Бросив веревку, он сел на борт и только теперь почувствовал страшную, связывающую, словно тяжелыми путами, все его тело усталость. Ноги дрожали, плечо, натруженное веревкой, ныло, пальцы рук закоченели. Мучительно хотелось забраться в лодку и немедленно уснуть. Но он знал, что для отдыха еще не пришло время.
— Давай-ка лодку оттащим подальше от воды. Как бы не смыло, — сказал он Сергею и снова взялся за веревку.
Шаги их заглушил дружный лай собак. Потом раздался чей-то сердитый окрик, осветив юрту, мелькнул огонь, и темный силуэт человека поднялся на берегу.
Иван устало побрел ему навстречу.
У юрты охотников встретил старик-чабан.
— Зачем такая погода море ходил? — спросил он.
Иван прищурил глаз:
— Так… на охоту. А разве нельзя?
— Шайтан! — затряс головой старик. — Богу молиться надо. Аллах благодарить надо, живой остался!

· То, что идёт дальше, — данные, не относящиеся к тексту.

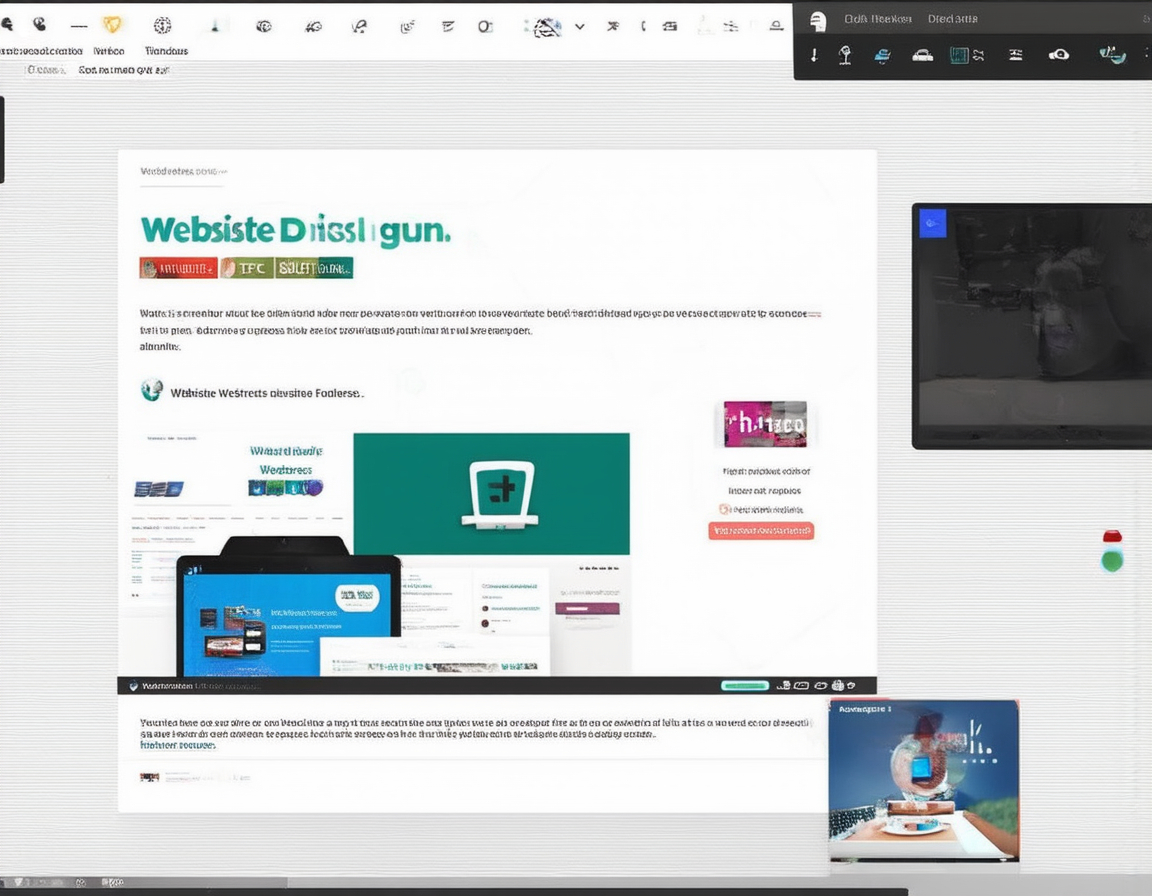
Task: Click the car-shaped icon in the dark panel
Action: (923, 55)
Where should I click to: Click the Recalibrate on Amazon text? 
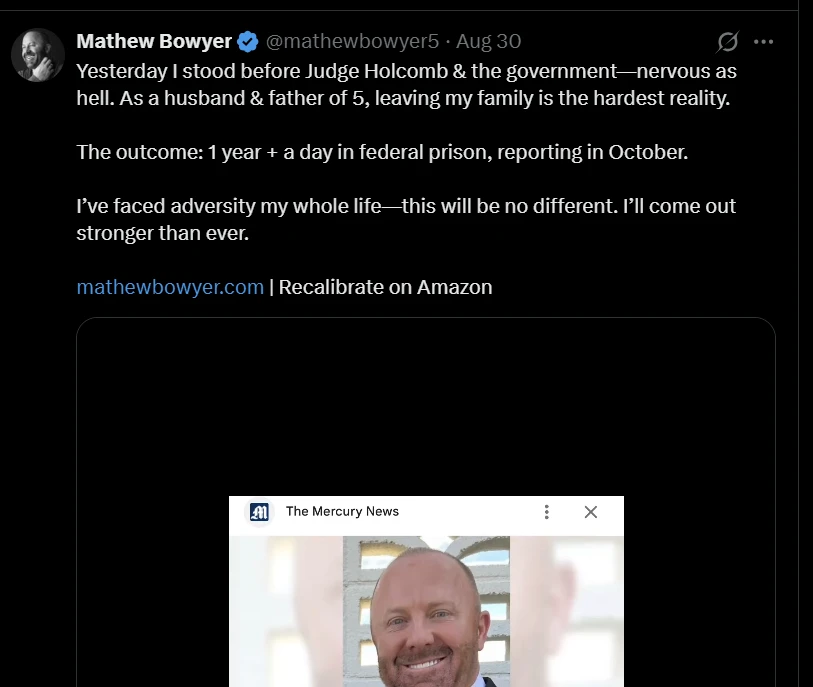[x=385, y=287]
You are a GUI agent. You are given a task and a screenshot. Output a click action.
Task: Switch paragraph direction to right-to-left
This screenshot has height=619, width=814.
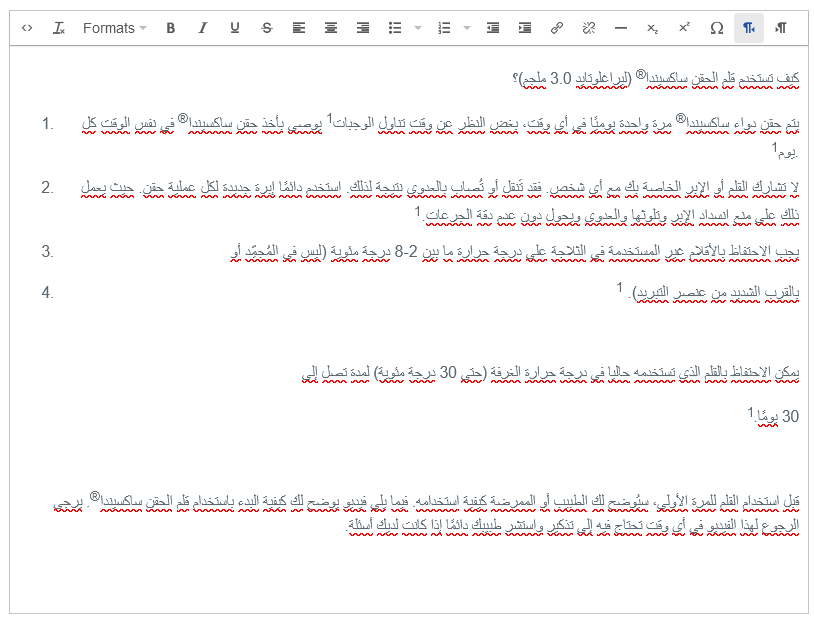coord(748,28)
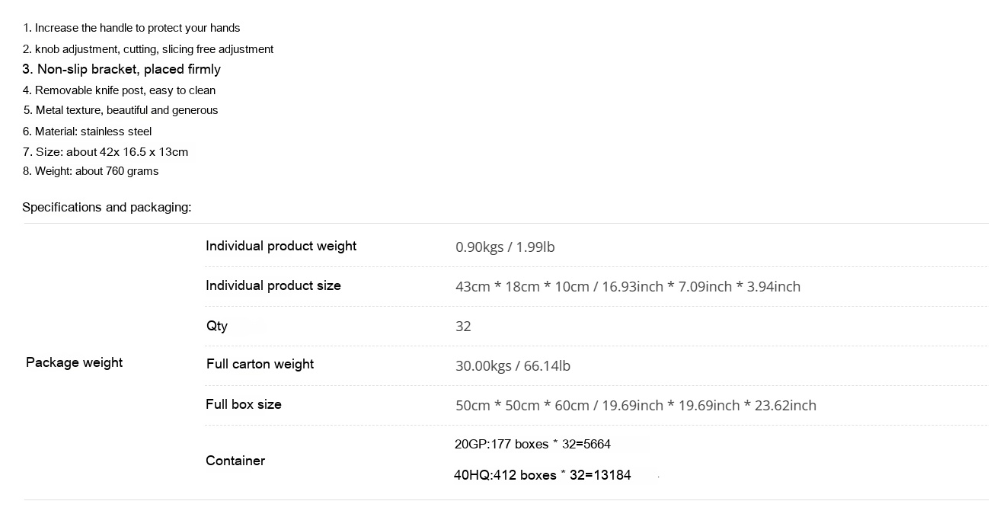Click the 'Specifications and packaging:' heading

click(x=107, y=207)
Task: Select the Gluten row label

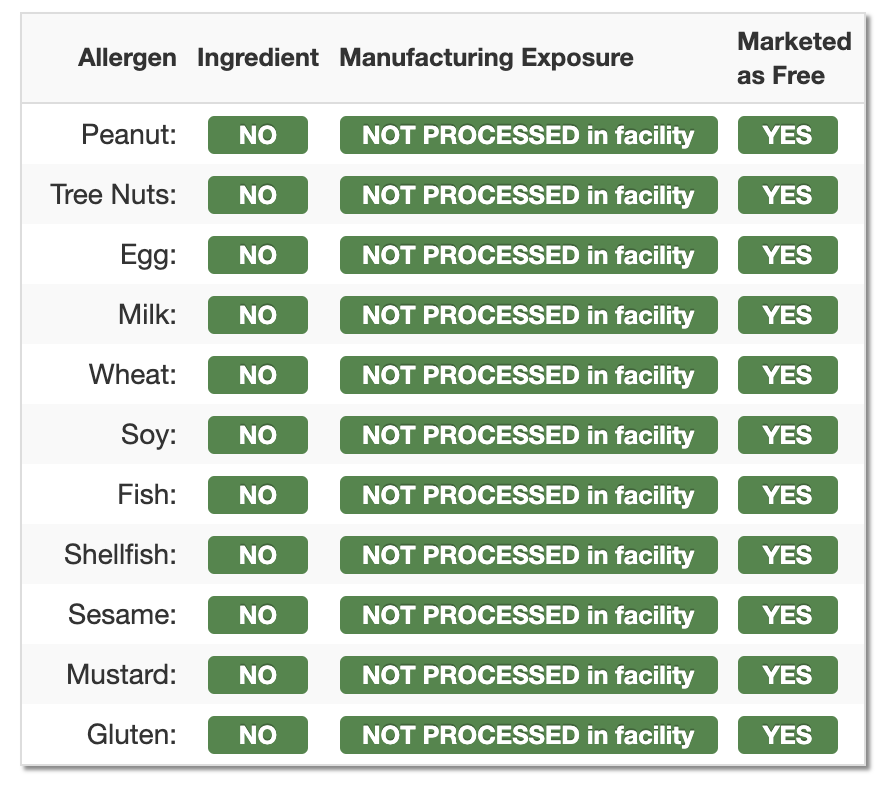Action: (x=132, y=735)
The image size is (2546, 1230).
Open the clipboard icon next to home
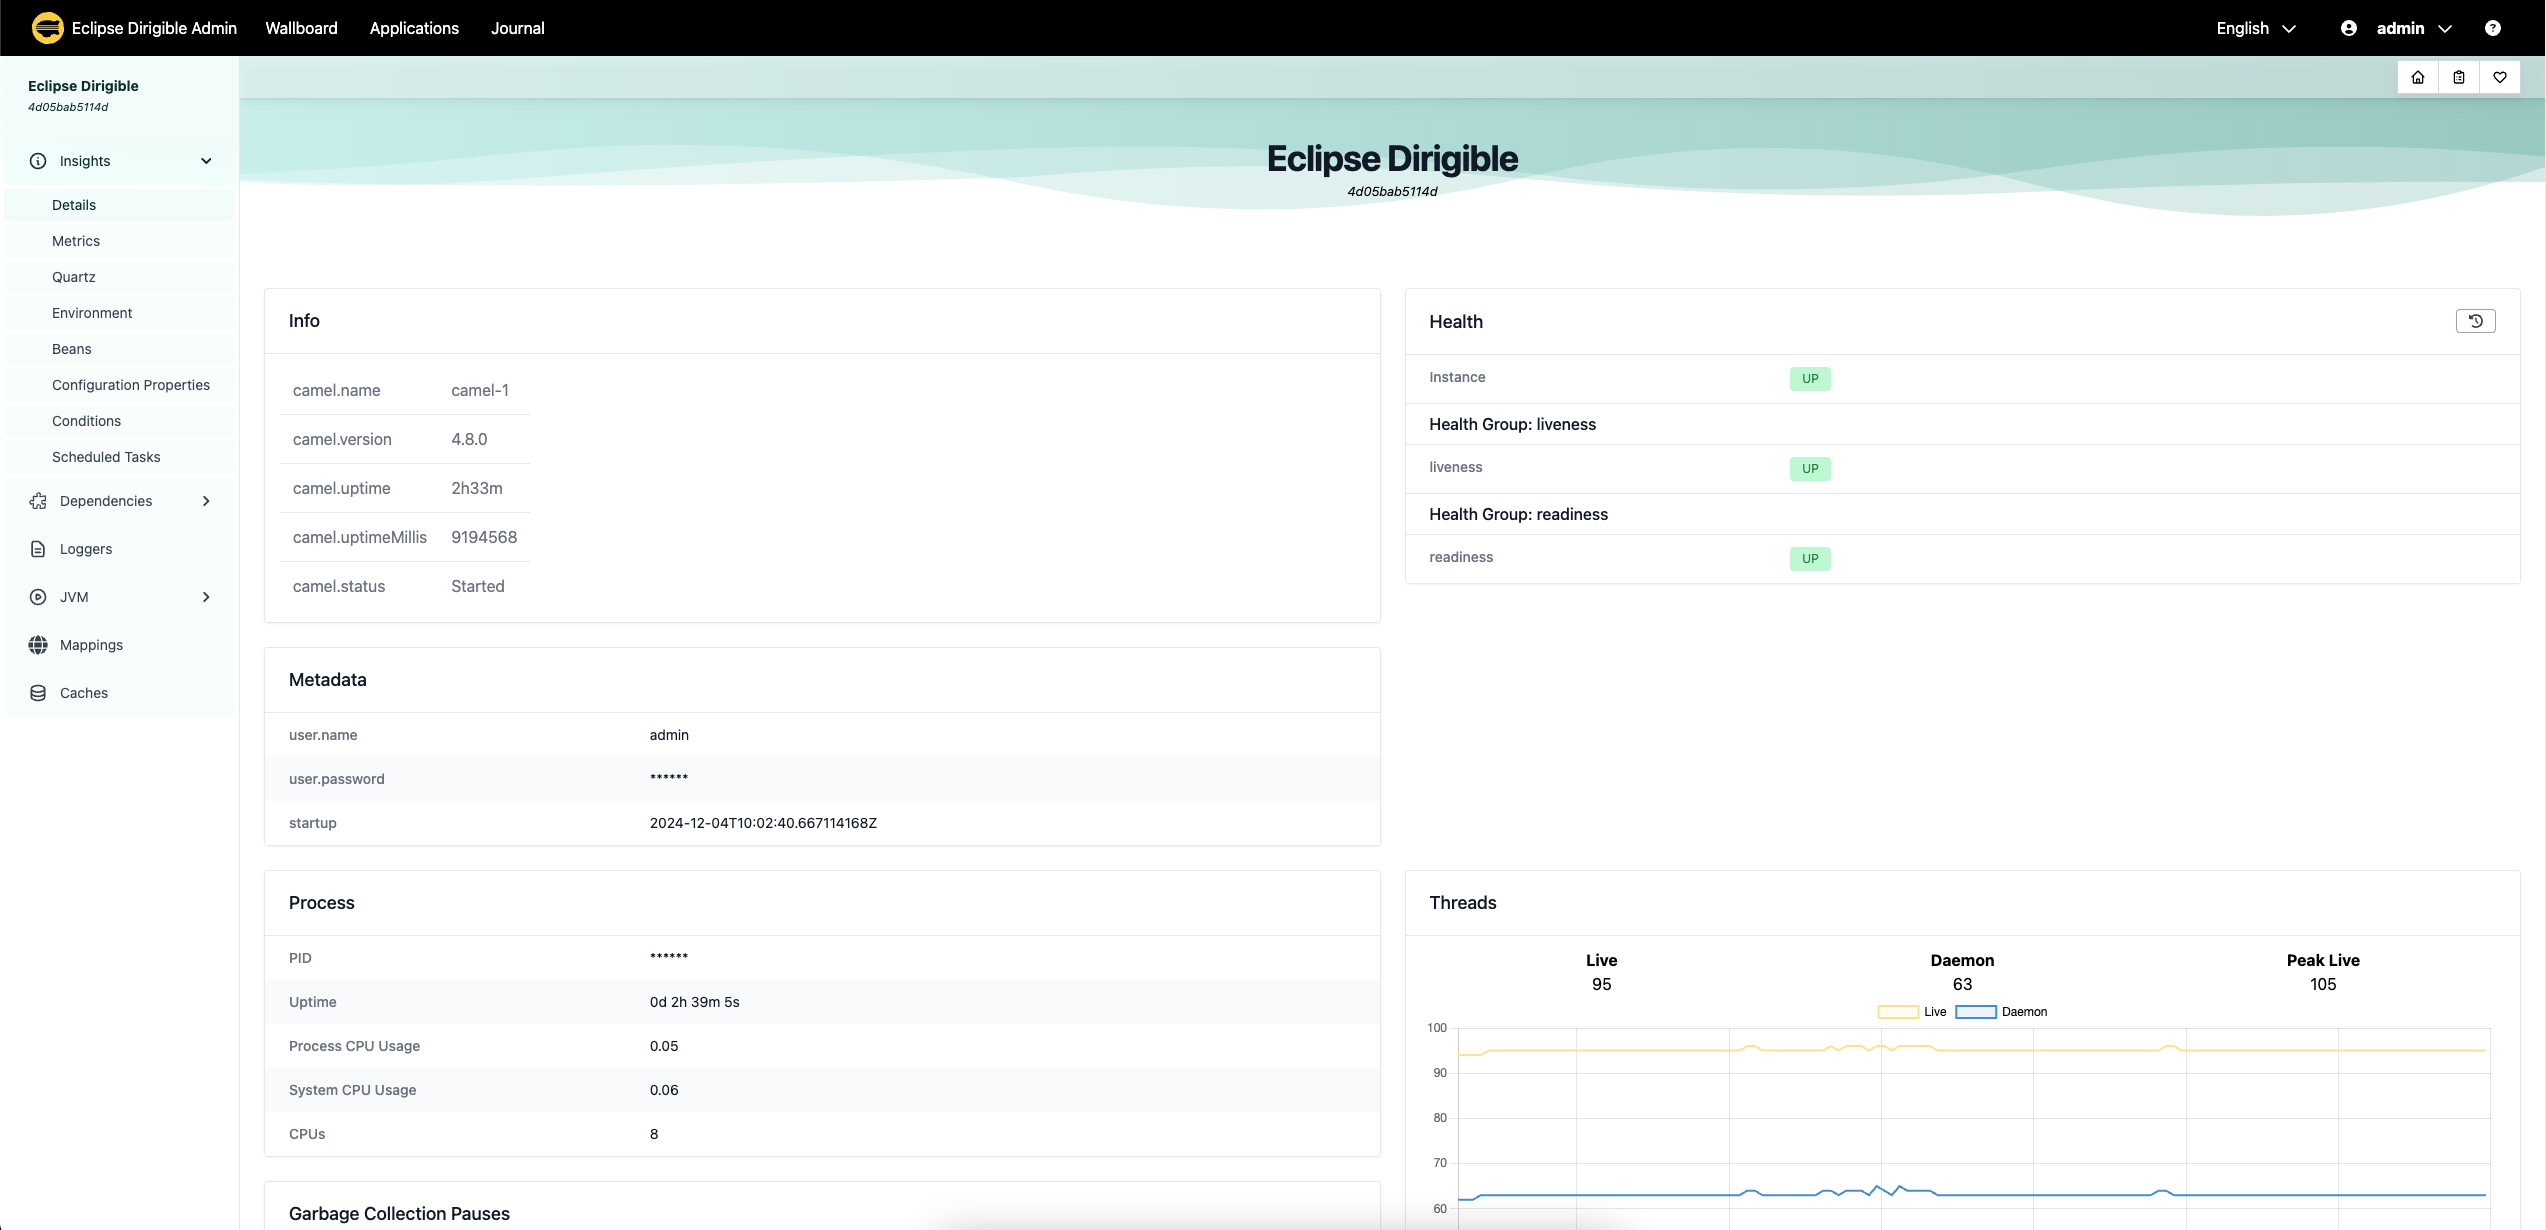click(x=2459, y=77)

Иван с ухмылкой посмотрел на него.
— Ну это ты брось. Богу молиться еще рано. Не в таких переделках бывали. Еще постреляем, а теперь спать, спать, старик, — заплетающимся языком проговорил он и, шатаясь, пошел к кочевью, где через поднятый полог юрты виднелись языки живого, горячего пламени.